Book Details:
Author: D Reign
Release Date: 30 April, 2026
Series: Book 1 of 1: The Fabled one
Genre: Fantasy
Format: E-book
Pages: 170 pages
Publisher: –
Blurb:
Come on a journey as we follow Gaelin find out who she is. The Fabled One is about a young woman who learns about who she is when her parents (or those she thought were her parents) are tragically killed. Gaelin is wanted by the King and Queen who rule in another realm. Gaelin must leave all that she knows on earth and seek to find her path navigating a fated love with two people who will lay down their lives for her. Gaelin needs to master the powers that she possesses as the Fabled one to bring peace and light to the realms around her. This series is full of intrigue, connecting with the ancestors, finding yourself, and believing in who you are. This a full fiction fantasy book with some steamy scenes so hold onto your hats for this one.
Review
The Fabled One: Book One by D. Reign does not arrive quietly, it enters through rupture: through death, revelation, prophecy, flight, and the sudden collapse of everything the protagonist thought she understood about herself. From its opening catastrophe, the novel makes its intentions clear. This is a story built on destiny, pursuit, and awakening that leans unapologetically into high emotional stakes and mythic revelation.
At the center of the novel is Gaelin, and she is easily its strongest anchor. What makes her work is not polish but immediacy: she is frightened, angry, mouthy, confused, and often emotionally raw in ways that feel true to her circumstances. The book does not ask her to become composed too quickly. Instead, it lets her remain disoriented by grief and betrayal, even as pieces of her power begin to emerge. That emotional instability gives the novel much of its life. Gaelin’s voice is direct, often impulsive, sometimes funny in spite of herself, and that first-person immediacy carries the reader through some of the book’s denser exposition.
The other narrative engine here is the growing bond between Gaelin, Lahmae, and Chameleon, and this is where the story begins to take on a more distinctive texture. What starts as rescue and protection gradually becomes something more intimate and fated, and the novel clearly wants to explore not just magical destiny but emotional convergence. There is an earnestness to these dynamics that I found compelling, even when the pace of attachment moves very quickly.

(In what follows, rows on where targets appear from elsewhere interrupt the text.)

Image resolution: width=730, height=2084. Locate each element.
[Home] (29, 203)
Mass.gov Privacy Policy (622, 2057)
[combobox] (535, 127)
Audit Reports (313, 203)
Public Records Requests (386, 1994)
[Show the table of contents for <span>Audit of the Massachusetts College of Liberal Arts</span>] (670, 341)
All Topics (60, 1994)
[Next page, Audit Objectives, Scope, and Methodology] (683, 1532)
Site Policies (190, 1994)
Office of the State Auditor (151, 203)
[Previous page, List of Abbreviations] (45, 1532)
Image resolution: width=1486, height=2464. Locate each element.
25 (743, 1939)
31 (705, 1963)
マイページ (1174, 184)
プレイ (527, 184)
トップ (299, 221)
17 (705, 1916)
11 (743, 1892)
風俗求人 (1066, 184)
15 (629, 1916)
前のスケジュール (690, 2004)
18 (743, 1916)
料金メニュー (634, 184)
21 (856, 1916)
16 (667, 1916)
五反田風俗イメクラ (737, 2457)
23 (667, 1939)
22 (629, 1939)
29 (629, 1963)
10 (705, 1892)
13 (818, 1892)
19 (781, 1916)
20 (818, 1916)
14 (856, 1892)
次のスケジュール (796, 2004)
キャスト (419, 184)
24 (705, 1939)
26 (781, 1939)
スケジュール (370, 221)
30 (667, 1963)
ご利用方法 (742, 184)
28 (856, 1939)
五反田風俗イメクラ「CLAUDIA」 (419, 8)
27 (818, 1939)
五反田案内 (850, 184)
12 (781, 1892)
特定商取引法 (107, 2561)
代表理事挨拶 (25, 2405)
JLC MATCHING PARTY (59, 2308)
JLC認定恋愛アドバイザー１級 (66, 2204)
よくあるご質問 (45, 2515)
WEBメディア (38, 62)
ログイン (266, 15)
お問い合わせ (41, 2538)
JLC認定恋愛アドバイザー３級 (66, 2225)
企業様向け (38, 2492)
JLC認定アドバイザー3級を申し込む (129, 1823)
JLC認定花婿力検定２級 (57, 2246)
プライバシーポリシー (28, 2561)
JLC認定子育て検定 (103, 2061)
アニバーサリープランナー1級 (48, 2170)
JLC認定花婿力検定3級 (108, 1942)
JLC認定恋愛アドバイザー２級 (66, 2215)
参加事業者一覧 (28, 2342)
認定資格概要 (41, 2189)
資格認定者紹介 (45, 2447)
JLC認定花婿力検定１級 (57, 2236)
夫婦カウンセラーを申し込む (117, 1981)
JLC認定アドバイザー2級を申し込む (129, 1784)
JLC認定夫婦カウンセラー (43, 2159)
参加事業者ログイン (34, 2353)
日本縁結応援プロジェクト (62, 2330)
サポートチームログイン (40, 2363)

The worldbuilding itself is imaginative, if at times impressionistic. We move through Earth, palace realms, hidden portals, the Fallen planet, magical bloodlines, psychic protections, conjuring, and the increasingly important mythology of the Fabled One. The mythology is interesting, and the sense of layered agendas around Gaelin’s existence gives the book a strong forward thrust. The problem is not a lack of ideas; if anything, it is that the novel contains many ideas at once and does not always distribute them with enough control. Information sometimes arrives in bursts rather than through gradual integration, and there are moments when the reader is being told about systems, titles, histories, and motivations so quickly that the emotional throughline has to work harder to hold everything together.
That, I think, is where the novel’s main limitations lie. The prose has energy, sincerity, and momentum, but it also bears the marks of a draft that could have benefited from further refinement. At times the sentences run too long or repeat an emotional beat more than necessary; at others, the punctuation and phrasing flatten scenes that might otherwise have landed with greater force. There is a strong story here, but it occasionally feels as though it is arriving faster than the language can shape it. Similarly, certain transitions, especially around revelation, trust, and romantic escalation, can feel abrupt rather than fully earned on the page. None of this erases the book’s strengths, but it does mean that the reading experience is sometimes uneven.
Still, I want to be fair to what the novel is doing well. The Fabled One is never cynical. It is emotionally open, mythically ambitious, and extremely invested in its heroine’s significance. it is refreshing how sincerely it embraces its own stakes. The antagonistic energy around Meridah, Qu’Rah, Starmall, and Serena gives the story a clear sense of danger, and the ending understands how to close on intensification rather than closure: Gaelin is changing, her power is growing, and the conflict is clearly widening rather than resolving.
The Fabled One: Book One reads as a fantasy series opener with clear emotional conviction and a strong instinct for dramatic momentum. It is imperfect, certainly, even structurally loose in places, and stylistically rough in others, but it also has heart, urgency, and a heroine whose emotional reality remains compelling even when the world around her becomes increasingly fantastical. Readers who enjoy portal fantasy, magical destiny, dangerous courts, and emotionally charged fantasy romance will likely find plenty here to invest in, especially if they enjoy first books that spend as much time igniting future conflict as resolving present one.